Problem to work on. Once the line with "Eric Carle (867, 2457)" is found in the entries below, print it and each following line exactly, stopping after the line with "Clima y Medio Ambiente (38, 2460)"; print nothing else.

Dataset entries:
+===+
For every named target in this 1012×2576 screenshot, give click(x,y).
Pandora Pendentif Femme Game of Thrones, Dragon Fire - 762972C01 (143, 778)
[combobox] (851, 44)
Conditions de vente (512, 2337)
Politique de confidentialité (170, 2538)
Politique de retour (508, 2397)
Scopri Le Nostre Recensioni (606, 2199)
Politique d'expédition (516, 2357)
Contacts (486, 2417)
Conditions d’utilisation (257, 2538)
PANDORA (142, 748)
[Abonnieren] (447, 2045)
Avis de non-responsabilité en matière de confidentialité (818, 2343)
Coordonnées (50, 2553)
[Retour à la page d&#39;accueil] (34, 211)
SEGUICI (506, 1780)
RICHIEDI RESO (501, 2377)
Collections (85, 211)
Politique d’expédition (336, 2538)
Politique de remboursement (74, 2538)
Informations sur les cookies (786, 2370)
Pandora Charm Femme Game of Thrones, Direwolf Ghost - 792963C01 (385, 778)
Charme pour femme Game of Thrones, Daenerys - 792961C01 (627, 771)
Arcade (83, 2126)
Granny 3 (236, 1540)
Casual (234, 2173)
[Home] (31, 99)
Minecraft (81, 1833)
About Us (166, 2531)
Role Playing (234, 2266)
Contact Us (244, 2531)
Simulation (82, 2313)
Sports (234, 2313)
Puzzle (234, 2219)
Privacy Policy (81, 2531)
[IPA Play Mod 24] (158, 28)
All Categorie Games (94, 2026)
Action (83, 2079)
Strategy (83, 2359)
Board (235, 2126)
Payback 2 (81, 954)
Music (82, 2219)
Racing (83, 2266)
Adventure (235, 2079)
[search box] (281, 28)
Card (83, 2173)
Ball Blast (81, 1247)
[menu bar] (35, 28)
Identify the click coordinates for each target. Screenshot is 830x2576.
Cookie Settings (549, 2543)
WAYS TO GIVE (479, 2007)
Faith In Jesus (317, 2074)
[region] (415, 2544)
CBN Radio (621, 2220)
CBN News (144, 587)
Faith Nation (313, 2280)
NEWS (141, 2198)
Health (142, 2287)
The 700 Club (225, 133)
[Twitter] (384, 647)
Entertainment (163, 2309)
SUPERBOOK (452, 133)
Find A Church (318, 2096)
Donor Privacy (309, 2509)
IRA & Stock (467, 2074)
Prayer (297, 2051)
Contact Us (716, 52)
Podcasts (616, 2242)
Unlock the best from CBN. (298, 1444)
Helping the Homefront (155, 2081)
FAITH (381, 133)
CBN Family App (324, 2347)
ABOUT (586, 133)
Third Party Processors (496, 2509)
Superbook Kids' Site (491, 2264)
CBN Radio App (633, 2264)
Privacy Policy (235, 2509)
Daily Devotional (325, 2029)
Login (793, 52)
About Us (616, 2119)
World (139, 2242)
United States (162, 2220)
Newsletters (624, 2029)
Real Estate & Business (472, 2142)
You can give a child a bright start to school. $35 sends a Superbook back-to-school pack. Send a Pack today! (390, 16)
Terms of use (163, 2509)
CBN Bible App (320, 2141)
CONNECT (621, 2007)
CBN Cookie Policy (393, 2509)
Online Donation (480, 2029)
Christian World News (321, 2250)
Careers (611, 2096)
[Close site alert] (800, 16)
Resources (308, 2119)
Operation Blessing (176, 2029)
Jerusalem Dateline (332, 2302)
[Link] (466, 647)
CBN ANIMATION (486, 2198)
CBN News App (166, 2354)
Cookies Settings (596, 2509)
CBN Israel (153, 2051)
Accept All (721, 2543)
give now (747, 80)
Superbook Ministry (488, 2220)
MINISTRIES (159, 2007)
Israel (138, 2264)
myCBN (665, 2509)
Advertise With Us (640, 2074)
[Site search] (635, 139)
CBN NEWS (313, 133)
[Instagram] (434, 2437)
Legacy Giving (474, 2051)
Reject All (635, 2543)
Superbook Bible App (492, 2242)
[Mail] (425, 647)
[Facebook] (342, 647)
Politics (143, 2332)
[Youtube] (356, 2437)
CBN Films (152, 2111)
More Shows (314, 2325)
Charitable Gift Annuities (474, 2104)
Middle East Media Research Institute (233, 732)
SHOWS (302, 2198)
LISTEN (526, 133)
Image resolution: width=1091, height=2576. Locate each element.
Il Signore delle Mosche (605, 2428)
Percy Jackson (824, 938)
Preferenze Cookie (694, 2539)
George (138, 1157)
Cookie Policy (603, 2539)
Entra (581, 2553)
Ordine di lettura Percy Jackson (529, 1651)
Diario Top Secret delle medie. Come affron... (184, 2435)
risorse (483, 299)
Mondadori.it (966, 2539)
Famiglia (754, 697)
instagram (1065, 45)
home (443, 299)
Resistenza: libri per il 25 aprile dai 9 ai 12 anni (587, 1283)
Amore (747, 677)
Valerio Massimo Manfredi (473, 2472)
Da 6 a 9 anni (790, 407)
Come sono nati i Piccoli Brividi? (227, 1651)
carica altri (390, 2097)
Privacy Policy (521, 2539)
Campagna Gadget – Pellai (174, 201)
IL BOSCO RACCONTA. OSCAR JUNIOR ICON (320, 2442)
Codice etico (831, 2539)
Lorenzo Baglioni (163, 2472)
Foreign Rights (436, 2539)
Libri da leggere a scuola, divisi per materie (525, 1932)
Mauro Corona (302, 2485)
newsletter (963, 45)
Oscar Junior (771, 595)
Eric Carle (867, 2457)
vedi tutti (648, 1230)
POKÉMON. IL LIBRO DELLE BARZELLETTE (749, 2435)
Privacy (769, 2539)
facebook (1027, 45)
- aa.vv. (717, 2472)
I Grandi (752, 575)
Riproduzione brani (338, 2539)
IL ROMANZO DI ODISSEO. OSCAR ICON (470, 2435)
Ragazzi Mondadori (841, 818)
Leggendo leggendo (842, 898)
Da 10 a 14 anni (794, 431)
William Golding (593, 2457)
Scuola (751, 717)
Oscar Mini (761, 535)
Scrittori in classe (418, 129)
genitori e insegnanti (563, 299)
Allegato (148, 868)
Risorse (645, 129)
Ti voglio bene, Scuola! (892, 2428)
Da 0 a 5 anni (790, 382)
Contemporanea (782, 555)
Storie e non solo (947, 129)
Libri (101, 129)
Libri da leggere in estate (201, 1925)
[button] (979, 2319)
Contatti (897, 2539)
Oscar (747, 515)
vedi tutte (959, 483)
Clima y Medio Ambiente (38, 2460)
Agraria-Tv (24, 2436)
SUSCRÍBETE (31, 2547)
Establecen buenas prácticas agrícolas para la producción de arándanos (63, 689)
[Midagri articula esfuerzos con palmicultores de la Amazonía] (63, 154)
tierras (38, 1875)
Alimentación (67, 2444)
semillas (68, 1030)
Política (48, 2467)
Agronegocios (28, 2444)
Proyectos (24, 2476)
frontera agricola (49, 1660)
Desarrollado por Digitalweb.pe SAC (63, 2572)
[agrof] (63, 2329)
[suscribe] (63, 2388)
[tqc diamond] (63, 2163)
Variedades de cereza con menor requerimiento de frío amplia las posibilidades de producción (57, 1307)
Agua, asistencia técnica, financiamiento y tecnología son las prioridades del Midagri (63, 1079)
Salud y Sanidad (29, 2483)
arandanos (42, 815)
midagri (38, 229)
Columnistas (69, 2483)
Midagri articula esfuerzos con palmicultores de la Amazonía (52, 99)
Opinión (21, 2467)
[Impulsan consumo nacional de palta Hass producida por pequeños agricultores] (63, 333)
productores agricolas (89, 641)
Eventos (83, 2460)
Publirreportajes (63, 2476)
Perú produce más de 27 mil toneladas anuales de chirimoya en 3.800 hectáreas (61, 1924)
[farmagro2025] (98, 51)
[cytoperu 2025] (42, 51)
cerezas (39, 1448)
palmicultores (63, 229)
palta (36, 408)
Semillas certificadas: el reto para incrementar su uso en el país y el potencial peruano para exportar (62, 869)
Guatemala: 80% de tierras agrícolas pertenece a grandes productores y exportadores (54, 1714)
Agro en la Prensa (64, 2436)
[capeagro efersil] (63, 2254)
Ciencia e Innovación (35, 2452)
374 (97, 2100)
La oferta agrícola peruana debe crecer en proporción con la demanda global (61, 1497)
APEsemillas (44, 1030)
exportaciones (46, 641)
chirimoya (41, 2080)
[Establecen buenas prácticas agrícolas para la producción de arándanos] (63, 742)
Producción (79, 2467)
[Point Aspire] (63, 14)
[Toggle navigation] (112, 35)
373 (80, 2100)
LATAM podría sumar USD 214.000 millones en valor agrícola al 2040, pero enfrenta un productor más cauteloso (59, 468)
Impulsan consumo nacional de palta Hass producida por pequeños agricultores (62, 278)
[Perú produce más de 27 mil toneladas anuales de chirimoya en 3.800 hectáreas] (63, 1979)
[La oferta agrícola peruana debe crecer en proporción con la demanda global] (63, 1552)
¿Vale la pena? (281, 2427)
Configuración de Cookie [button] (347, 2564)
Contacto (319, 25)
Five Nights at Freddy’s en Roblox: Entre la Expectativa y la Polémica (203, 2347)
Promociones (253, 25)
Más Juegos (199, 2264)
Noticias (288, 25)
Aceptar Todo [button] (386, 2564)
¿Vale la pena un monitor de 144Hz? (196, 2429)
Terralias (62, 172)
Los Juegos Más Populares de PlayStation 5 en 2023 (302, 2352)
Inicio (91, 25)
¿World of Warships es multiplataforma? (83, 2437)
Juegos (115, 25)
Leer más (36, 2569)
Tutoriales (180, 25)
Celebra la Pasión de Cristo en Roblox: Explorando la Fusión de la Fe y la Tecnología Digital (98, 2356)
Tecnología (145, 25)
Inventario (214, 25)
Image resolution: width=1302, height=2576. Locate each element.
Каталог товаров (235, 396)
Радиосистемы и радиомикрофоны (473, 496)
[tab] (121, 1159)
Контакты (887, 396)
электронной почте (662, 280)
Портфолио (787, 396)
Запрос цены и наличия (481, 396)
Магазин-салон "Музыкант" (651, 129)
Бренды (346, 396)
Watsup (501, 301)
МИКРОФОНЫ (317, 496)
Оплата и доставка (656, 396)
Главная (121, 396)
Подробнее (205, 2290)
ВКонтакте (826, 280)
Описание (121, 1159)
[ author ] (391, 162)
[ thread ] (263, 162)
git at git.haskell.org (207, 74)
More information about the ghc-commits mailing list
+===+
Response area.
Eric Carle (867, 2457)
vedi tutti (648, 1230)
POKÉMON. IL LIBRO DELLE BARZELLETTE (749, 2435)
Privacy (769, 2539)
facebook (1027, 45)
- aa.vv. (717, 2472)
I Grandi (752, 575)
Riproduzione brani (338, 2539)
IL ROMANZO DI ODISSEO. OSCAR ICON (470, 2435)
Ragazzi Mondadori (841, 818)
Leggendo leggendo (842, 898)
Da 10 a 14 anni (794, 431)
William Golding (593, 2457)
Scuola (751, 717)
Oscar Mini (761, 535)
Scrittori in classe (418, 129)
genitori e insegnanti (563, 299)
Allegato (148, 868)
Risorse (645, 129)
Ti voglio bene, Scuola! (892, 2428)
Da 0 a 5 anni (790, 382)
Contemporanea (782, 555)
Storie e non solo (947, 129)
Libri (101, 129)
Libri da leggere in estate (201, 1925)
[button] (979, 2319)
Contatti (897, 2539)
Oscar (747, 515)
vedi tutte (959, 483)
Clima y Medio Ambiente (38, 2460)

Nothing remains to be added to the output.